P.S.: I haven’t got the results of the nightly tests yet. However, I get the following numbers, if I try to compile gems:
clang -O3 gemm.c -I utilities/ utilities/polybench.c -DPOLYBENCH_TIME -DPOLYBENCH_USE_SCALAR_LB -march=native -Xclang -load -Xclang /tmp_home/compiled/llvm_d/lib/LLVMPolly.so -mllvm -polly -mllvm -polly-pattern-matching-based-opts=false -mllvm -polly-target-latency-vector-fma=8 -mllvm -polly-target-througput-vector-fma=1
clang -O3 gemm.c -I utilities/ utilities/polybench.c -DPOLYBENCH_TIME -DPOLYBENCH_USE_SCALAR_LB -march=native -Xclang -load -Xclang /tmp_home/compiled/llvm_d/lib/LLVMPolly.so -mllvm -polly -mllvm -polly-pattern-matching-based-opts=true -mllvm -polly-target-latency-vector-fma=8 -mllvm -polly-target-througput-vector-fma=1
in case of perf-x86_64-penryn-O3-polly (http://gcc12.fsffrance.org:8011/builders/perf-x86_64-penryn-O3-polly) we doesn't get speedups for the matmul kernels:
|Performance Regressions - Execution Time||Δ||Previous||Current||σ|
Maybe we should try to specify values of LatencyVectorFma and ThrougputVectorFma. Could you please advise me where I can find parameters of perf-x86_64-penryn-O3-polly?
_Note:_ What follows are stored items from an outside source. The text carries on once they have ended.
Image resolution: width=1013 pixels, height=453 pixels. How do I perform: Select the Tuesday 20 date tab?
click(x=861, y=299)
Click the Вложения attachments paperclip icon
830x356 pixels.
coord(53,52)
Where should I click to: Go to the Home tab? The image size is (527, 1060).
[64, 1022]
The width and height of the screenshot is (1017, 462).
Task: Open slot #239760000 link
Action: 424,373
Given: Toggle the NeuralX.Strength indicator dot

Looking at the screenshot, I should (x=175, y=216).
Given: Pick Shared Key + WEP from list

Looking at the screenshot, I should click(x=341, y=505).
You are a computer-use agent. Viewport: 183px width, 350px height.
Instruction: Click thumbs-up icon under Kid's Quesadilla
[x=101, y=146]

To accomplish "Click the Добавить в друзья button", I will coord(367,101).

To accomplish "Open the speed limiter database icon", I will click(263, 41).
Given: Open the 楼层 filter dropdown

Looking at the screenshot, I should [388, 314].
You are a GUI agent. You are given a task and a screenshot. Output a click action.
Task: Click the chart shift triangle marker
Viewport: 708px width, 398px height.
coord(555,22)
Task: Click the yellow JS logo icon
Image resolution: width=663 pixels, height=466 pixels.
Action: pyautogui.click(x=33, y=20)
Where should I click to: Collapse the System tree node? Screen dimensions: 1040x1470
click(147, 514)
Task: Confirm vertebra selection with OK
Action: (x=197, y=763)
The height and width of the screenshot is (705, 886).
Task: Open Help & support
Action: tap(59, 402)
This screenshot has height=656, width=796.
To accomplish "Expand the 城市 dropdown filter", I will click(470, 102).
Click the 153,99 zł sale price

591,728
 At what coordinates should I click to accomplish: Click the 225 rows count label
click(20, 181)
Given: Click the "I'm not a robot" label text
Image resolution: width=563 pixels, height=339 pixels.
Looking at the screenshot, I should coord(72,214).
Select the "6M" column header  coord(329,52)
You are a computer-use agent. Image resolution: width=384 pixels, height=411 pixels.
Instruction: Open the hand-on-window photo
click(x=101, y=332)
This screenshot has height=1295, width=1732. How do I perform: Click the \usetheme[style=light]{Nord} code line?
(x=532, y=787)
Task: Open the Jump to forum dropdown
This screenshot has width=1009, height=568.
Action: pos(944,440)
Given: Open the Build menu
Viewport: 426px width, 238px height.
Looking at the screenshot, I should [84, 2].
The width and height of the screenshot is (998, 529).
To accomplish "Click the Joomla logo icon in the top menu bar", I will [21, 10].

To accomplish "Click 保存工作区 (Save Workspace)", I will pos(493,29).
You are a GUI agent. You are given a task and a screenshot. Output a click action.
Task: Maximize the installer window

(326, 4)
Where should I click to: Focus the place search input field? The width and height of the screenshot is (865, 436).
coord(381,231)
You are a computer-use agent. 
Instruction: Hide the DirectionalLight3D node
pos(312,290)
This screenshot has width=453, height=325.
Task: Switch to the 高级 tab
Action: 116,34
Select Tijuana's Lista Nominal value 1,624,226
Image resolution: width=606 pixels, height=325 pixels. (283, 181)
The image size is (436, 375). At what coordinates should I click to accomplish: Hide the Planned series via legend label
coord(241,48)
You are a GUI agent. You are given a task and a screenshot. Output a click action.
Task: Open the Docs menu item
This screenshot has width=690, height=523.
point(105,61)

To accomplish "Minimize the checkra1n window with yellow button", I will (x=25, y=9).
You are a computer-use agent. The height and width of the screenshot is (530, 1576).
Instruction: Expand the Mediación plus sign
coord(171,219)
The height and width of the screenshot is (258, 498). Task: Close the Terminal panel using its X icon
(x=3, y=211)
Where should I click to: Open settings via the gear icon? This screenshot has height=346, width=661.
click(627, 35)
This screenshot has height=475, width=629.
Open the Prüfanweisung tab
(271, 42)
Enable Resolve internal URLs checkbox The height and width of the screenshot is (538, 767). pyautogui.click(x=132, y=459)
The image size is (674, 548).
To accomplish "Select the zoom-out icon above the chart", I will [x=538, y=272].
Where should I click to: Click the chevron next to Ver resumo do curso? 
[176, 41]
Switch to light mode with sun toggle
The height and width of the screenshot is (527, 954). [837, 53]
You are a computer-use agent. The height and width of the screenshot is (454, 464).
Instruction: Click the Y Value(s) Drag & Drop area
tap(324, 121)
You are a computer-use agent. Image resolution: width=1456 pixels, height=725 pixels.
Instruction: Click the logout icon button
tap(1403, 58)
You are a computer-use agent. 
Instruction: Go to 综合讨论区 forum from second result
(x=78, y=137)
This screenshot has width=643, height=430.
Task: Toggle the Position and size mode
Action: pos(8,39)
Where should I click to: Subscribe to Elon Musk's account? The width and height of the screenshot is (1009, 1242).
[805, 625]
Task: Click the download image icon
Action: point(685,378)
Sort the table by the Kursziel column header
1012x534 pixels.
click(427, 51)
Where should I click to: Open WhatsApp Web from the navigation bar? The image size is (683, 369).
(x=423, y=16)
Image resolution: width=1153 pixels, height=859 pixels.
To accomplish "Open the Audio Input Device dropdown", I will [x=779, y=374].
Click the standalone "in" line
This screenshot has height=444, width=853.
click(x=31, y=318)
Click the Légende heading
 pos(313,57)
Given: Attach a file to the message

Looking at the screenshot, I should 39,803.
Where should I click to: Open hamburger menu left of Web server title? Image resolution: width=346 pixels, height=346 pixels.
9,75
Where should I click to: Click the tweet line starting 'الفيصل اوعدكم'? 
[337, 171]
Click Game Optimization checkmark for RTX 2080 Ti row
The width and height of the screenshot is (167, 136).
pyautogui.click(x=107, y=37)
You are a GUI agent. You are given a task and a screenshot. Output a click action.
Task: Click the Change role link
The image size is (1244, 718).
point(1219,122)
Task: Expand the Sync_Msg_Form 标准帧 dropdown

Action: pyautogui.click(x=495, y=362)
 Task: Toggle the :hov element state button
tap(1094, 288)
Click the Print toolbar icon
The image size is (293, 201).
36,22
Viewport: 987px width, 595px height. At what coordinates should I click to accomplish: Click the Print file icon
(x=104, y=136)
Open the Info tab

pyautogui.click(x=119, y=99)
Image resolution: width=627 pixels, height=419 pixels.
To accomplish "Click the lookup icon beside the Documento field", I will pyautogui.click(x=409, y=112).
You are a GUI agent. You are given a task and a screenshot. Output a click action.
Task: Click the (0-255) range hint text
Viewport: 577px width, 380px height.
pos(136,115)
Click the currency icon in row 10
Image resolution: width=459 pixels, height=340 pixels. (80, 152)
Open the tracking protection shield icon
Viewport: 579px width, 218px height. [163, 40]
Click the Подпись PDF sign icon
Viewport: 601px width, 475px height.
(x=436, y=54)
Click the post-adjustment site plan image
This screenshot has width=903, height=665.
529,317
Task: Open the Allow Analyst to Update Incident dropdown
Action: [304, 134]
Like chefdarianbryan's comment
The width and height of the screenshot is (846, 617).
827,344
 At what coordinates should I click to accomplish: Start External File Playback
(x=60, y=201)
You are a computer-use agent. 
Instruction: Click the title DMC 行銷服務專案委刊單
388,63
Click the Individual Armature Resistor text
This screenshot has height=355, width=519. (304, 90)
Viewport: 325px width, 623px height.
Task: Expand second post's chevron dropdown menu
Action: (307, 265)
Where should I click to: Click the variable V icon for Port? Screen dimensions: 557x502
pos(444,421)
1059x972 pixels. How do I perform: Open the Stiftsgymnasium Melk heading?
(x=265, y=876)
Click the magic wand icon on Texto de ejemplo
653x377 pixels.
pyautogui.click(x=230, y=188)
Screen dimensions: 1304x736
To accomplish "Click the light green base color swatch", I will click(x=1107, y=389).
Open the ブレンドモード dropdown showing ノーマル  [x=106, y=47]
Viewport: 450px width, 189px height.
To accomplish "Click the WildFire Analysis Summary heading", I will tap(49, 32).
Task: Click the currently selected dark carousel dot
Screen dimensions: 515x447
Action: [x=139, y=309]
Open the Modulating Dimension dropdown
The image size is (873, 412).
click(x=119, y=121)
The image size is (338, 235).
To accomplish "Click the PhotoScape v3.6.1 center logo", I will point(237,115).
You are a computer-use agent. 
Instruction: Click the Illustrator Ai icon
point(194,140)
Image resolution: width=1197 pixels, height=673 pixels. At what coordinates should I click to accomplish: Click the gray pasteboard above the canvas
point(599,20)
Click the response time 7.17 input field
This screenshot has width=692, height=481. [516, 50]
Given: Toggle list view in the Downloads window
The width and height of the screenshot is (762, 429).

I think that the model name of its processor would be enough to determine LatencyVectorFma and ThrougputVectorFma.
I've also found out that we get compile time errors of SingleSource/Benchmarks/Polybench/linear-algebra/solvers/lu/lu and SingleSource/Benchmarks/Polybench/stencils/adi/adi caused by the following failed assertion:
assert(isl_map_dim(NewPartialSchedule, isl_dim_out) == 3 && "Each schedule dimension should be represented by a union piecewise quasi-affine expression.");
Sorry that I didn't test it on a debug build. I'll try to fix the issue soon.